I am having some hesitation about how to use the LSTM feedback mechanism while working with batches of data.
I am using LSTMs to classify sequences of frames in order to make predictions about a deformable object that is being moved in a video. I used a CNN to extract visual features from a set of 12 frames (found 12 frames to work reasonably well), then I feed those extracted features to a single-layer LSTM and observe the prediction from the last LSTM output. The model works and I get around 73% which is what I would expect for my data. The LSTM+classifier part is here:
class CNNLSTMModel(nn.Module): def __init__(self, feature_extractor, n_classes, lstm_hidden_size=128): super(CNNLSTMModel, self).__init__() self.feature_extractor = feature_extractor self.lstm = nn.LSTM(input_size=n_classes, hidden_size=lstm_hidden_size, num_layers=1, batch_first=True) self.classifier = nn.Linear(128, n_classes) self.optimizer = optim.Adam(self.parameters(), lr=0.0001) self.criterion = nn.CrossEntropyLoss() def forward(self, x): samples, timesteps, c, h, w = x.size() c_in = x.view(samples*timesteps, c, h, w) c_out = self.feature_extractor(c_in) r_in = c_out.view(samples, timesteps, -1) # What I am doing r_out, _ = self.lstm(r_in) # Save prediction from last LSTM output classes = self.classifier(r_out[:, -1, :]) softmax = F.log_softmax(classes, dim=1) return softmax
Now my main concern is that I am not explicitly feeding back the output from the LSTM back into itself. What I feel I should be doing (after reading many examples) is something like this:
r_out, HIDDEN_OUTPUT = self.lstm(r_in, HIDDEN_OUTPUT)

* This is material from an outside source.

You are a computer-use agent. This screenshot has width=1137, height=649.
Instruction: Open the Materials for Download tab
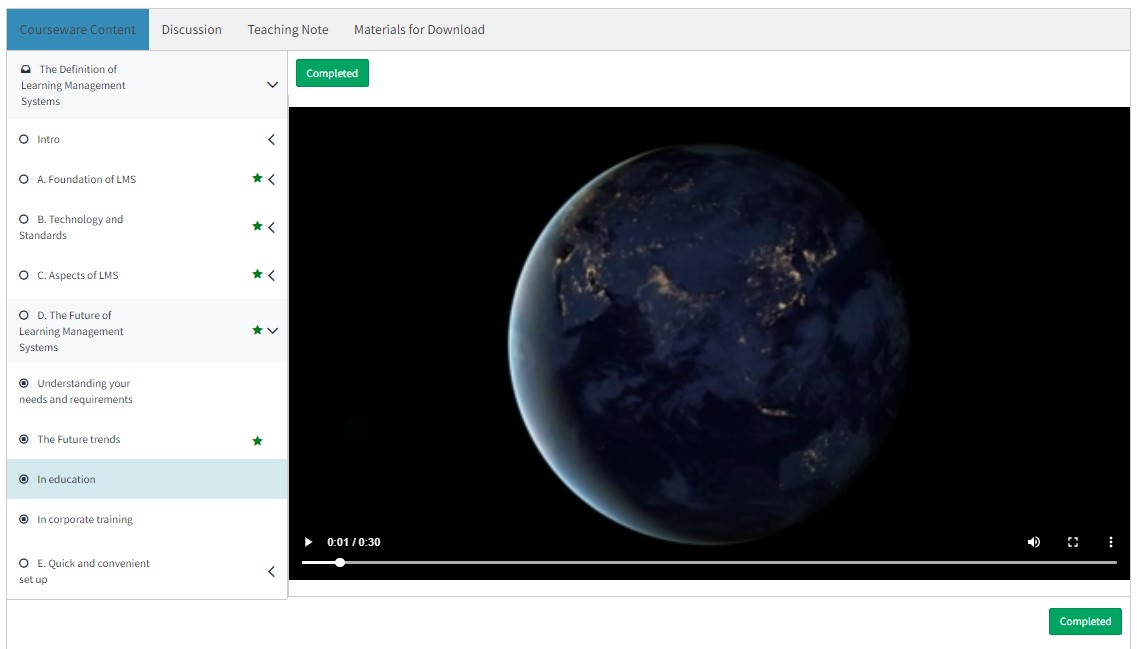(419, 30)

Although my models performs to some degree, I feel that I should handle the hidden state explicitly.
I am not aware of any PyTorch magic that ensures proper handling of the hidden state when using LSTMs like I am (
r_out, _ = self.lstm(r_in)). What I suspect right now is that I am doing a one-to-one classification where instead I want to do a many-to-one (classify a set of frames into a single object instance).
If I were to change my code to explicitly feed the hidden state back, then I run into a dilemma regarding batches.
forward(self, x) receives an
x batch of samples - how do I feed the intra-batch hidden state between subsequent frames in a given sequences? Doing a for-loop inside
forward() seems like a very bad idea.
I hope someone can shed more insight about this.